Raw data>
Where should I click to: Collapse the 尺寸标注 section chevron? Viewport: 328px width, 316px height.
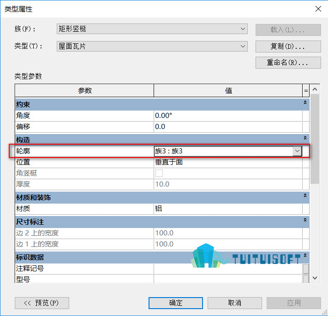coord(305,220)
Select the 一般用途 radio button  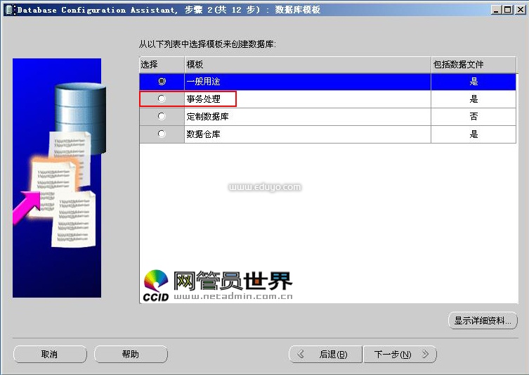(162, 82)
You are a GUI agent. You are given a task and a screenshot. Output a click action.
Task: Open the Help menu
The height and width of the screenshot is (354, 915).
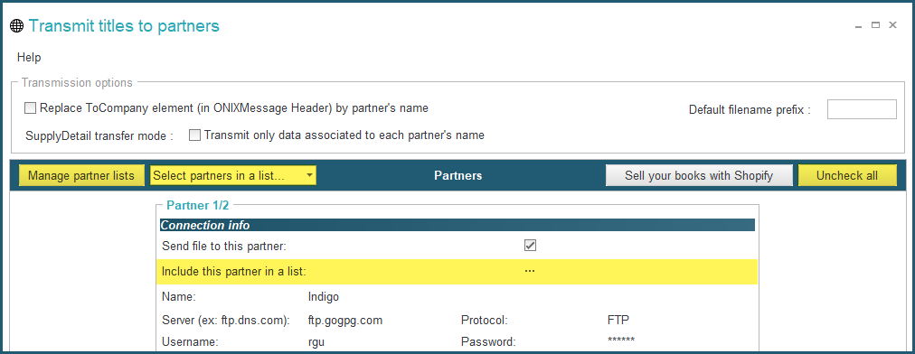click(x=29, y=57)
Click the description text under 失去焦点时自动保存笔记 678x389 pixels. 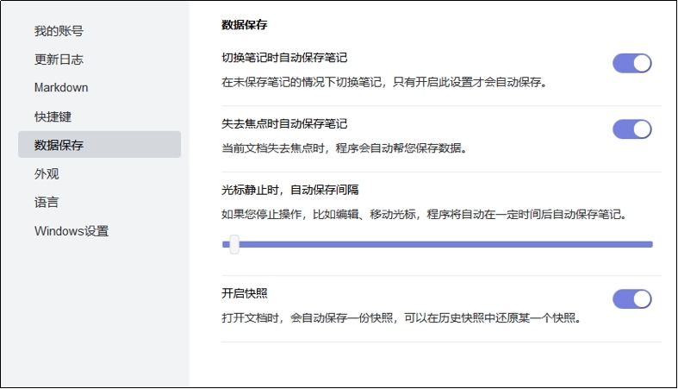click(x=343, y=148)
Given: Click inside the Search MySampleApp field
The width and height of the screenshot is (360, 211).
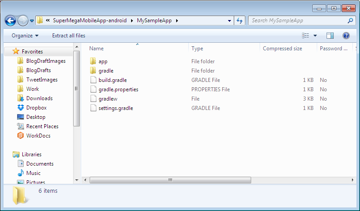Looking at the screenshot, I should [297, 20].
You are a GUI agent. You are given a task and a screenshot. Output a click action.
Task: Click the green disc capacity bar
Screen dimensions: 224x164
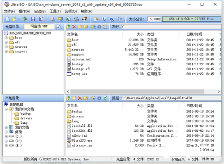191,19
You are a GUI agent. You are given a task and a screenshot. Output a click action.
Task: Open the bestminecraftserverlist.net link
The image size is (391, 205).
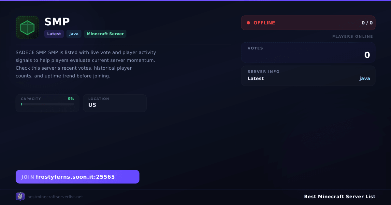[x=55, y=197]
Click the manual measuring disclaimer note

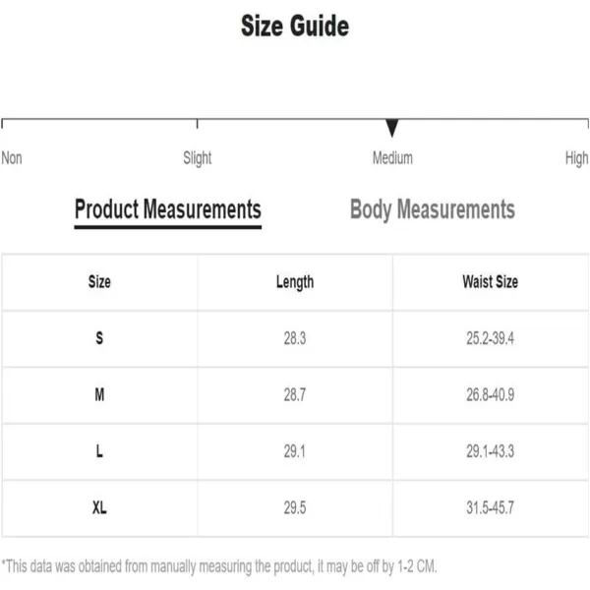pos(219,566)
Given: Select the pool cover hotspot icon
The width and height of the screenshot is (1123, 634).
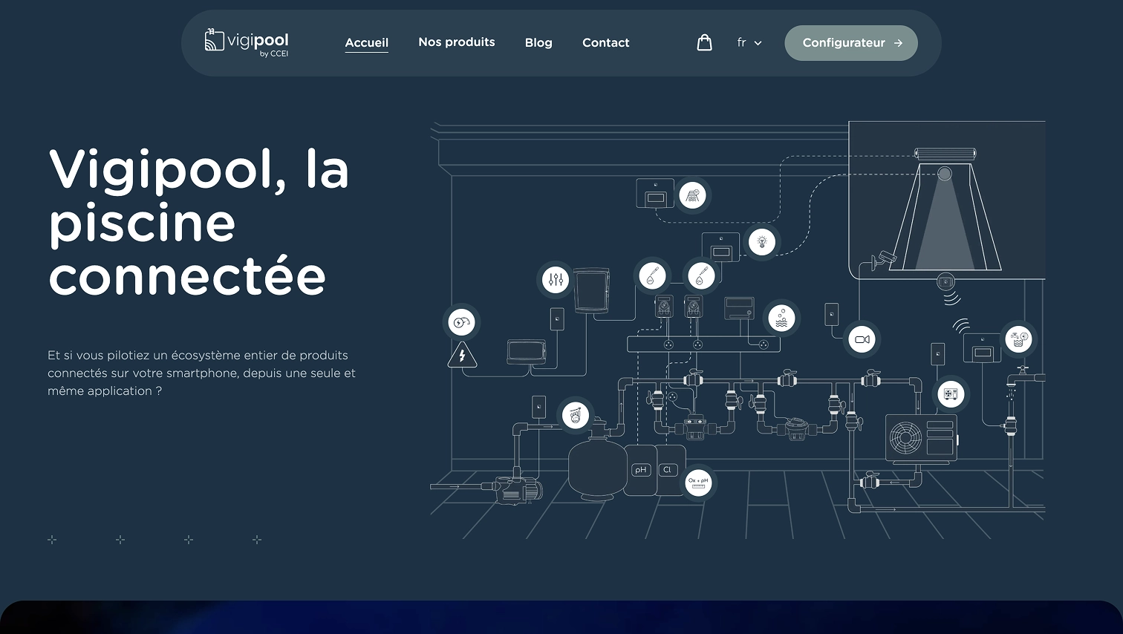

Exercise instructions> Nothing but the lines from the one containing "The image size is (391, 205)." through the final line of the entries above should be given again, each exactly as written; omit the pictures.

Result below>
The image size is (391, 205).
[x=55, y=197]
Click the manual measuring disclaimer note

pos(219,566)
Given: Select the pool cover hotspot icon
The width and height of the screenshot is (1123, 634).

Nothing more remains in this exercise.